Dataset entries:

-=-=-=-=-

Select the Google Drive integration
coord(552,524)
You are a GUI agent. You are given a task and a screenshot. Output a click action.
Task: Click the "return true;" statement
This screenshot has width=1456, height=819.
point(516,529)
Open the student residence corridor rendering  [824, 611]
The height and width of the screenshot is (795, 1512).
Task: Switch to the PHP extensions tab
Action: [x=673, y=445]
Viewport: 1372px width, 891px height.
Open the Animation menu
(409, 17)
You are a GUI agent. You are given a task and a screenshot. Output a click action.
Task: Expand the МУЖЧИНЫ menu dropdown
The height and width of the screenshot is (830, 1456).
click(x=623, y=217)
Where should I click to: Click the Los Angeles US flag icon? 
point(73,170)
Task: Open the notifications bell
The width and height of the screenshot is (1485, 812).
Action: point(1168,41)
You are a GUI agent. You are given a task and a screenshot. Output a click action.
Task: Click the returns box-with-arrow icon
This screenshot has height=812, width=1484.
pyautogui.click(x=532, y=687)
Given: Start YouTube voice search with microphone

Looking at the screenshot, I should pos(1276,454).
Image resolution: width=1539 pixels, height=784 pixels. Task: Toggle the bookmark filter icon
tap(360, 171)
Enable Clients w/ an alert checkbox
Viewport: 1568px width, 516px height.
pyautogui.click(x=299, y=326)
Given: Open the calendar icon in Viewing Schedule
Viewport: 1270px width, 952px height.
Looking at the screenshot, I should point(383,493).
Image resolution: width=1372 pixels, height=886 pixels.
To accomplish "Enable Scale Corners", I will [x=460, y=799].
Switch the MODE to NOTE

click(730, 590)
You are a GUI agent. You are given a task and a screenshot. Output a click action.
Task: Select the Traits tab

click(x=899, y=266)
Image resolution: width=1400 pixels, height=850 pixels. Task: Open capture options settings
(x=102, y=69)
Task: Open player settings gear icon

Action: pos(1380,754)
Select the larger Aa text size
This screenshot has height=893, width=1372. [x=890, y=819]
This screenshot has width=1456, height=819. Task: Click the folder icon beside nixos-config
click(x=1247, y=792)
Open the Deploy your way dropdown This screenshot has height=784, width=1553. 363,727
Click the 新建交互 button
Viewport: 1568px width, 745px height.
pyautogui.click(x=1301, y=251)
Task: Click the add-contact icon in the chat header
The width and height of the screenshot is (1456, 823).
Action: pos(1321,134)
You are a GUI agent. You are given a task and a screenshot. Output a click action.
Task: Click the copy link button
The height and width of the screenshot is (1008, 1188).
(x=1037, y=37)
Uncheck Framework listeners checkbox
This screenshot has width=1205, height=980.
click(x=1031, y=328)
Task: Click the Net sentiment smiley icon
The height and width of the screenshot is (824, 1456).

-=-=-=-=-

WORK ORDER: The records above should be repeated in full, exactly as given.

WRITTEN REPLY:
Select the Google Drive integration
coord(552,524)
You are a GUI agent. You are given a task and a screenshot. Output a click action.
Task: Click the "return true;" statement
This screenshot has width=1456, height=819.
point(516,529)
Open the student residence corridor rendering  [824, 611]
The height and width of the screenshot is (795, 1512).
Task: Switch to the PHP extensions tab
Action: [x=673, y=445]
Viewport: 1372px width, 891px height.
Open the Animation menu
(409, 17)
You are a GUI agent. You are given a task and a screenshot. Output a click action.
Task: Expand the МУЖЧИНЫ menu dropdown
The height and width of the screenshot is (830, 1456).
click(x=623, y=217)
Where should I click to: Click the Los Angeles US flag icon? 
point(73,170)
Task: Open the notifications bell
The width and height of the screenshot is (1485, 812).
Action: point(1168,41)
You are a GUI agent. You are given a task and a screenshot. Output a click action.
Task: Click the returns box-with-arrow icon
This screenshot has height=812, width=1484.
pyautogui.click(x=532, y=687)
Given: Start YouTube voice search with microphone

Looking at the screenshot, I should pos(1276,454).
Image resolution: width=1539 pixels, height=784 pixels. Task: Toggle the bookmark filter icon
tap(360, 171)
Enable Clients w/ an alert checkbox
Viewport: 1568px width, 516px height.
pyautogui.click(x=299, y=326)
Given: Open the calendar icon in Viewing Schedule
Viewport: 1270px width, 952px height.
Looking at the screenshot, I should point(383,493).
Image resolution: width=1372 pixels, height=886 pixels.
To accomplish "Enable Scale Corners", I will [x=460, y=799].
Switch the MODE to NOTE

click(730, 590)
You are a GUI agent. You are given a task and a screenshot. Output a click action.
Task: Select the Traits tab

click(x=899, y=266)
Image resolution: width=1400 pixels, height=850 pixels. Task: Open capture options settings
(x=102, y=69)
Task: Open player settings gear icon

Action: pos(1380,754)
Select the larger Aa text size
This screenshot has height=893, width=1372. [x=890, y=819]
This screenshot has width=1456, height=819. Task: Click the folder icon beside nixos-config
click(x=1247, y=792)
Open the Deploy your way dropdown This screenshot has height=784, width=1553. 363,727
Click the 新建交互 button
Viewport: 1568px width, 745px height.
pyautogui.click(x=1301, y=251)
Task: Click the add-contact icon in the chat header
The width and height of the screenshot is (1456, 823).
Action: pos(1321,134)
You are a GUI agent. You are given a task and a screenshot. Output a click action.
Task: Click the copy link button
The height and width of the screenshot is (1008, 1188).
(x=1037, y=37)
Uncheck Framework listeners checkbox
This screenshot has width=1205, height=980.
click(x=1031, y=328)
Task: Click the Net sentiment smiley icon
The height and width of the screenshot is (824, 1456).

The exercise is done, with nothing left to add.